Après lui, Aymard travailla avec un égal succès à soutenir les intérêts de l’abbaye ; Maïeul, qui vint ensuite, étendit l’autorité de Cluny sur les plus riches monastères de la France et des pays étrangers ; Saint-Marcel de Chalon, Saint-Bénigne de Dijon, Saint-Germain d’Auxerre, Saint-Pierre d’Auvergne, Marmoutier, Lérins, Saint-Maure-les-Fossés, Payerne en Suisse, Saint-Jean à Parme, Saint-Pierre à Pavie, etc.

On voit dans la vie de saint Odon, cinquième abbé de Cluny, les preuves du crédit dont il jouit près des papes et des rois qui le prirent souvent pour arbitre dans les affaires les plus importante (1). Il vit entrer dans les rangs de ses moines plusieurs illustres évêques, et un roi (Casimir, fils de Nicolas II), en sortir pour gouverner la Pologne. C’est lui qui institua la fête des morts, cette touchante solennité du catholicisme, qui répond si bien aux besoins comme aux sentiments du cœur humain ; c’est lui aussi qui, durant la famine de 1030, vendit, pour nourrir les pauvres, les riches joyaux de l'abbaye, « préférant de la sorte, comme le dit sa chronique, le salut du troupeau à la fortune du pasteur. »

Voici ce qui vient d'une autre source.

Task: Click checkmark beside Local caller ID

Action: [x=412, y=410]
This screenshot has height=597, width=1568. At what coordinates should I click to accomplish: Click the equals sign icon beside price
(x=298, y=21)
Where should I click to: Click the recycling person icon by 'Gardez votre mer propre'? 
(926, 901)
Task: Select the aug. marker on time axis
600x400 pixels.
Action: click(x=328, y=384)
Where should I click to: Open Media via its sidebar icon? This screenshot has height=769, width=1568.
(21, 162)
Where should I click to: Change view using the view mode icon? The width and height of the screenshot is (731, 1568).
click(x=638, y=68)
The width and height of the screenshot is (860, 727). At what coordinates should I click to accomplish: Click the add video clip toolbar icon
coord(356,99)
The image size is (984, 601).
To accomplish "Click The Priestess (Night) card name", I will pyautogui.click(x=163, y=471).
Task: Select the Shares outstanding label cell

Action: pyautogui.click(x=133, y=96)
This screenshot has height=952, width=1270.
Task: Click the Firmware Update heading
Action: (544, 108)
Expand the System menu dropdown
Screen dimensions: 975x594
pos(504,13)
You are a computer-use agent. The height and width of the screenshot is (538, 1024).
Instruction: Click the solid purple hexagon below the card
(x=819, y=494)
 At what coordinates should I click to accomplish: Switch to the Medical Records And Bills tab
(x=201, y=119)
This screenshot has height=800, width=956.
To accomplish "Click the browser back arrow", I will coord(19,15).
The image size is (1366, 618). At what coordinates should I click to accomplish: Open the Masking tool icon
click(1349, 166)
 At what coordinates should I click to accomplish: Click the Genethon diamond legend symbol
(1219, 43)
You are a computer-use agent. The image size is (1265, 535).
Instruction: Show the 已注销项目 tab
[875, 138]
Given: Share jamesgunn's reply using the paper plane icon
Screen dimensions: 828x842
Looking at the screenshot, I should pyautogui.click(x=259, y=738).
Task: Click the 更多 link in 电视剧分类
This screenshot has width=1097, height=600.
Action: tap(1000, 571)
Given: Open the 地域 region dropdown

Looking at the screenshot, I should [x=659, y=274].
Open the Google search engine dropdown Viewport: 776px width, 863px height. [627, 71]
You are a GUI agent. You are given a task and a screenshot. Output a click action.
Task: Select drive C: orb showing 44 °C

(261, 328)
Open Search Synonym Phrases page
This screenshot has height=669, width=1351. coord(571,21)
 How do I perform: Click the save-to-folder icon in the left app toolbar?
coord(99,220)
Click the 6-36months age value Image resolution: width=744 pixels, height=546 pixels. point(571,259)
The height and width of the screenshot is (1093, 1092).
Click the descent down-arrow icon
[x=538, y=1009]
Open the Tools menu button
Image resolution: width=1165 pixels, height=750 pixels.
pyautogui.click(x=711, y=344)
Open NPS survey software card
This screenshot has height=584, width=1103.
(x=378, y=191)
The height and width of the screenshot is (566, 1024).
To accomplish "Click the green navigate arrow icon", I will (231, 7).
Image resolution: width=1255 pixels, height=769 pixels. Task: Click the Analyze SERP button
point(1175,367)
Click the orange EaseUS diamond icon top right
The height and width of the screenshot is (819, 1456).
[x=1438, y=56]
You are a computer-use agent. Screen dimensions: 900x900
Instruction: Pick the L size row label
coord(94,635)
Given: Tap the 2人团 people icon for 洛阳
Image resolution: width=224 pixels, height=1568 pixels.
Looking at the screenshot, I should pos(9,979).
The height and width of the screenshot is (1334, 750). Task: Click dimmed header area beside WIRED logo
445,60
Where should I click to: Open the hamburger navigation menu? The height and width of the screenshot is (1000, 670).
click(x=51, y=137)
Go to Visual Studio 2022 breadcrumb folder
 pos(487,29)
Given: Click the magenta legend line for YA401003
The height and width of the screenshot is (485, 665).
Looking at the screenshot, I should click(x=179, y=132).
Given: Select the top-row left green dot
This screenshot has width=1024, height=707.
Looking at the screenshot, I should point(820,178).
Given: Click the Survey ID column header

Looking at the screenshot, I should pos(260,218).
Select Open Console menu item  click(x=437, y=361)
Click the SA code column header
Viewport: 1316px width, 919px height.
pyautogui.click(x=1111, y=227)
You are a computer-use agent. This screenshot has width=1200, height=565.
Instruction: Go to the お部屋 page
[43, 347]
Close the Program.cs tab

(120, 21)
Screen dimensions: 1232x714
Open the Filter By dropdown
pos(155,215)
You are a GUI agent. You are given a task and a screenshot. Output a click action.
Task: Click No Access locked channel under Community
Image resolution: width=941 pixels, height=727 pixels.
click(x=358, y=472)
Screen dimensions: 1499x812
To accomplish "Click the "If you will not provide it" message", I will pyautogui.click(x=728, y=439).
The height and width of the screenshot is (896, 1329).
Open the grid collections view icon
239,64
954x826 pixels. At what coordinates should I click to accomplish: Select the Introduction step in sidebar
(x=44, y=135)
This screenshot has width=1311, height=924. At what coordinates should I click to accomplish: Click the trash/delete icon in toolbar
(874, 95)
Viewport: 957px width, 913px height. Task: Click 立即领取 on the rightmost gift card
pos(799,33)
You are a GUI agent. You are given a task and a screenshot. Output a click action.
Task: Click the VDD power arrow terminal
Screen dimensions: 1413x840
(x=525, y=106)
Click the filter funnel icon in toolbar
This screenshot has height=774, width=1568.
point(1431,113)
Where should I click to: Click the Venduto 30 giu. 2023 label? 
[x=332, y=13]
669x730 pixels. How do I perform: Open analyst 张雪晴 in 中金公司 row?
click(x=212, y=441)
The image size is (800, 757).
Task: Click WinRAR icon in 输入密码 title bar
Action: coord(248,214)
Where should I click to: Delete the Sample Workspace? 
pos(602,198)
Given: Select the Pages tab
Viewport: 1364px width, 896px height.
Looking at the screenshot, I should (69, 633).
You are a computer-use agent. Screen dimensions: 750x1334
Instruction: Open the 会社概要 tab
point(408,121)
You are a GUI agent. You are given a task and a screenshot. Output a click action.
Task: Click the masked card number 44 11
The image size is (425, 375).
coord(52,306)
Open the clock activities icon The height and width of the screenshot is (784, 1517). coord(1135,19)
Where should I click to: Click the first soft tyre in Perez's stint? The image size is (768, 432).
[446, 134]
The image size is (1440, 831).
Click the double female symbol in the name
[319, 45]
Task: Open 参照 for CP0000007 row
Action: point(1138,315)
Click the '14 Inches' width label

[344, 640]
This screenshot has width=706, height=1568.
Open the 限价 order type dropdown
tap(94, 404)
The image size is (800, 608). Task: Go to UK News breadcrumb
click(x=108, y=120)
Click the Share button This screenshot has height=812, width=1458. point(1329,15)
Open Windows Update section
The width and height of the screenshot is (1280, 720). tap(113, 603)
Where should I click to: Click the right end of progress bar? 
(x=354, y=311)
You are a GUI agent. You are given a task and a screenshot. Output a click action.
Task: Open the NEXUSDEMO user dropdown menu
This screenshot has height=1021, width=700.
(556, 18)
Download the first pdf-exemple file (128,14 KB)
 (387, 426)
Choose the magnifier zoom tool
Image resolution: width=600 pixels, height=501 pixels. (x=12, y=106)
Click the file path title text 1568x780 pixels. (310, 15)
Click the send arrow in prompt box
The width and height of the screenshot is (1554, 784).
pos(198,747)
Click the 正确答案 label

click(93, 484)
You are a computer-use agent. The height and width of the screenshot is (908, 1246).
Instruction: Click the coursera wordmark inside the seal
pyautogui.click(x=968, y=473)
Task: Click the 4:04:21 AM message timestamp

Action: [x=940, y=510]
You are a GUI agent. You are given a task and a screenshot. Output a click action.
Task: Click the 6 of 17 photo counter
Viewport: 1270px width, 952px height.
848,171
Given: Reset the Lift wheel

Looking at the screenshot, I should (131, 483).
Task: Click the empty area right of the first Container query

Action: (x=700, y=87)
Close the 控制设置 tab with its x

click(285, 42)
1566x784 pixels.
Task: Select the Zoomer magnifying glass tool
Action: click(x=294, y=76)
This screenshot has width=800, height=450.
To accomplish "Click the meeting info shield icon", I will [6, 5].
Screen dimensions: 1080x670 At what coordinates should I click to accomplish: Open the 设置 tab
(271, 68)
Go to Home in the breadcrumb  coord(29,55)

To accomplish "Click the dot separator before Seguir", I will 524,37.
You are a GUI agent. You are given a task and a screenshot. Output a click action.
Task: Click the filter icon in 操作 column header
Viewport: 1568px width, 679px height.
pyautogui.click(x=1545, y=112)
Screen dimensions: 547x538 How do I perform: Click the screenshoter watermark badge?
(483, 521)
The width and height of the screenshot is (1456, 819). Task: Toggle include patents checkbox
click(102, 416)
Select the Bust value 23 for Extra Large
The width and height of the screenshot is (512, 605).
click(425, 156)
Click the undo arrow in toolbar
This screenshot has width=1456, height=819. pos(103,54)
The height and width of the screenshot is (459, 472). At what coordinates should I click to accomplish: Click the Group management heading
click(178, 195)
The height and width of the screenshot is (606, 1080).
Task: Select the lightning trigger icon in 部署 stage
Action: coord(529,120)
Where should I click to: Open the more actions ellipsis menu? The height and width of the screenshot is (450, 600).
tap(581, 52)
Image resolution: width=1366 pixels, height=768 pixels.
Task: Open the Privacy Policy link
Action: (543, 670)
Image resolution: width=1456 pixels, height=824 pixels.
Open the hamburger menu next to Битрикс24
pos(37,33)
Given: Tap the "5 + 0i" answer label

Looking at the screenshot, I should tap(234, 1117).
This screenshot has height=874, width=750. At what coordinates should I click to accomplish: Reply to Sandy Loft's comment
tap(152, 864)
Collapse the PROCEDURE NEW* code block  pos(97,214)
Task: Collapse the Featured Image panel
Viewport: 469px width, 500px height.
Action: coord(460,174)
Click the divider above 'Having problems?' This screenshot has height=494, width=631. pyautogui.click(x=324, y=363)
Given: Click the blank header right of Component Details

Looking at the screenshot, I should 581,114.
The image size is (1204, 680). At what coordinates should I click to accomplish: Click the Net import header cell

(1) La vie de saint Odilon, mort en 1049, fut écrite par son disciple Jotraldus, et Pierre Damien, cardinal-évêque d'Ostie ; elle forme la troisième partie d’un manuscrit in-4. vélin, du treizième siècle, que j'ai trouvé à Cluny, et qui renferme également : la vie de saint Hugues, sixième abbé de Cluny, mort en 1109, écrite par Rainauld, abbé de Vézelay, neveu de saint Hugues, et promu plus tard à l'archevêché de Lyon ; la vie le sainte Adélaïde, par saint Odilon, des sermons par le même, et quelques autres opuscules contemporains.

C'est un fait digne de remarque dans l’histoire de Cluny, que les premiers abbés de ce monastère, qui devaient, par leur influence personnelle, décider son avenir, se trouvèrent tous, bien que par des moyens différents, à la hauteur du rôle qu’ils avaient à remplir. Saint Hugues, qui succéda à saint Odon, se montra digne de le remplacer. Ami et condisciple de Grégoire VII, il fut l'une des lumières des conciles de Reims et de Mayence (1049), de Rome contre Bérenger (1050), d'Autun en 1055, d’Avignon, de Clermont, et enfin de la plupart de ceux qui se tinrent en France, où l’affection de Grégoire VII l'avait investi d’une autorité sans rivale, durant la mémorable lutte de la cour de Rome contre l’empire. En même temps, et comme pour mettre le comble à la gloire de Cluny, deux, de ses moines se succédaient sur le trône pontifical, Urbain II et Pascal II, qui tous deux accordèrent de nouvelles faveurs au monastère dont ils se regardaient comme les fils.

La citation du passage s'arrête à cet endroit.